Let me say at the outset of this that I am not a communist. Keep that in mind, it will be important in a minute.

I spent a good amount of time studying economics before I moved to Birmingham to study theology. I was a pretty strong advocate of the modified classical/monetarist economics employed by the Federal Reserve under Chairman Greenspan and now Bernake. However, the more I have seen about the current economic crisis the more I am questioning the traditional models and ways of viewing economics.

In the classical system, the economy manages itself by money-flow. This is supply and demand at work- if more people demand a good, then more money flows to that market and the supply increases to match the demand. So the greatest way to encourage economic growth is to expand the amount of spending that is going on. This has to be carefully monitored though- we can't just dump money into the system, all that will do is create inflation with little or no growth. To keep this balance, the Fed plays a back and forth game with the money supply by buying and selling bonds to the major banks, thus controlling how much money they have on hand to loan out.

And there lies where the irony begins. Our managing of the economy has been based very largely on the credit industry. We depend on banks to give out loans that stimulate growth. If inflation is getting out of hand, we try and cut back on the amount of loans banks make. If the economy is slowing down, we try to encourage them to make more loans. So our growth is sustained by credit!

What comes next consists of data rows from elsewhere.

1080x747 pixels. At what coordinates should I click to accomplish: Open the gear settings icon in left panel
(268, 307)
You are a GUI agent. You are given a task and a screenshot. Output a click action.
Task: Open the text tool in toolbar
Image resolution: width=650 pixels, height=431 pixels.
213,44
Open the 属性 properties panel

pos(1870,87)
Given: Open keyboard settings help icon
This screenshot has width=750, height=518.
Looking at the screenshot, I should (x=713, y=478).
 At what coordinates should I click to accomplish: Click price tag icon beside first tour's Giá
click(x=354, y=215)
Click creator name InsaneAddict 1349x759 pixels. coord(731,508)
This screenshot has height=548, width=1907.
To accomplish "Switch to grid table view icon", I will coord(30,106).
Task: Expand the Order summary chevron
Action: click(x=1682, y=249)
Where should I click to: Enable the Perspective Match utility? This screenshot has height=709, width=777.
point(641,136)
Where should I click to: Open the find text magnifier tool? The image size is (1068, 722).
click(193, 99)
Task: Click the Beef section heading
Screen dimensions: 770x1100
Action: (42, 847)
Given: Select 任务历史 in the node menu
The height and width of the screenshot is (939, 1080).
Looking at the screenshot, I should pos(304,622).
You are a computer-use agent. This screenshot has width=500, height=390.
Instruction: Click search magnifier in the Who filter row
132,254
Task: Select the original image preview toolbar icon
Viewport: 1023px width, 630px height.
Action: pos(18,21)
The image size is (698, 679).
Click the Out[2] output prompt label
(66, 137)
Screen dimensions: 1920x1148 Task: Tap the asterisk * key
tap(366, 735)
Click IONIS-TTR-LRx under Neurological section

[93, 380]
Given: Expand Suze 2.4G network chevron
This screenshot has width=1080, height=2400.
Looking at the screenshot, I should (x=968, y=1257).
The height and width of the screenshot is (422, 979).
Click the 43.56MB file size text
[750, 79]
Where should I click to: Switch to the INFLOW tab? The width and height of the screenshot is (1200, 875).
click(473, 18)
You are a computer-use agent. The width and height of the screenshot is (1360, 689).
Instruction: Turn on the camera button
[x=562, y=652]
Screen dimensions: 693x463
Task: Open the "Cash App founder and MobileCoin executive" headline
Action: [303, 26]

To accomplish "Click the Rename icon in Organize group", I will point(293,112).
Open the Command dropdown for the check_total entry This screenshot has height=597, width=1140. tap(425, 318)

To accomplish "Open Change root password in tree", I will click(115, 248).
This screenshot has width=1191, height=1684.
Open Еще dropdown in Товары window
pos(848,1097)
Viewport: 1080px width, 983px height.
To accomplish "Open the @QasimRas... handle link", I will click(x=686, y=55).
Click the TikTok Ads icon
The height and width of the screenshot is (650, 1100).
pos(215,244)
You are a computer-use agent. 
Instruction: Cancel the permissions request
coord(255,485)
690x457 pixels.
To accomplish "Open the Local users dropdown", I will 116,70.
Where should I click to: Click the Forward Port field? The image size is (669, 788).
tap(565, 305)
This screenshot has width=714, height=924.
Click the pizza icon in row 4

What we seem to be realizing now is that this pattern isn't sustainable in the long-run. What has happened in our economy is that we have had a huge "credit bubble" that has collapsed. The bubble was sustained not just by lots of housing loans, but by loans from bank to bank and credit agency to credit agency. Then, to make things really complicated, we turned those loans into "securities" and sold them to other agencies, who bought them using more loans. Now the bubble bursts. My company fails because others can't pay back their loans, which means I can't pay back my loans, which means another company can't pay back theirs, and the cycle goes on. Since all this growth was based on money that no one actually had, the current collapse creates a massive domino effect in the order of a few hundred billion dollars!

So why is this ironic? The very thing that we have been relying on to sustain our economic growth is now the very thing that is causing a massive economic fall-out.

Now, in a sense, that's how a bubble usually works. An industry booms for a while, and then something goes awry and that industry collapses. What makes this especially interesting, though, is that its not a single industry. Its our whole economic system that is being shaken.

Now is where what I said at the beginning is going to be important again. I see basically two options on the "capitalist" system: The first is the classical option- do nothing and let the economy fix itself. The Great Depression is the main counter-example to this method. And, if we did opt for this method, my prediction is the economic collapse would become very wide-spread (remember, this started in the finance sector, which is what the rest of the economy depends on. If it goes, it will take down every other major industry with it), with the end result being a revolution that will probably transform the west into a communist society. In other words, if we do nothing, we will see exactly what Marx predicted come about.

The second option is to try and salvage the economy through a "bail-out" (what we have been doing)- following the New Deal model, in other words. The problem is, in the long run this just perpetuates the problem. This problem exists because our economy is built on credit, which means it can't absorb the shock of a market failure. Dumping more money into the system to try and stimulate more growth is only adding to that problem. So in the long-run, we haven't gotten anywhere. We may temporarily avoid catastrophe, but then we still have the same root problem- an economy built on credit with no shock-absorbers and no way to sustain growth without more credit.

I'm not sure if this second option eventually leads us back into the first. I think that is the worst case-scenario: we get to the point where we literally cannot do anymore, so we have to do nothing. I don't foresee that happening in the major Western powers anytime soon, but there are concerns it might happen (or already be happening) in developing nations that are taking a hit from all of this.

The ultimate solution is going to require some sort of radical change to the underlying economic structure of our system, I think. I'm not sure how we get there (at least without it being a very painful transition). But we have to move away from a dependence on credit and adapt to a more long-term sustainable system. I am not saying we do away with all credit. Credit is important in a lot of ways. People generally buy a house or a car via credit. I (along with most other students I know) am at least partially financing my education through credit. However, what this economic crisis is showing is that we cannot depend on credit, so we have to adapt our system in some way to not be dependent on it (which may mean a fundamental change in the way we manage the economy). What that probably looks like is a much smaller economy on a whole and maybe much more simple life-styles. And for a lot of industries that simply cannot be sustained without credit (for instance, in a lot of ways, the medical industry), there may be a need for socialization.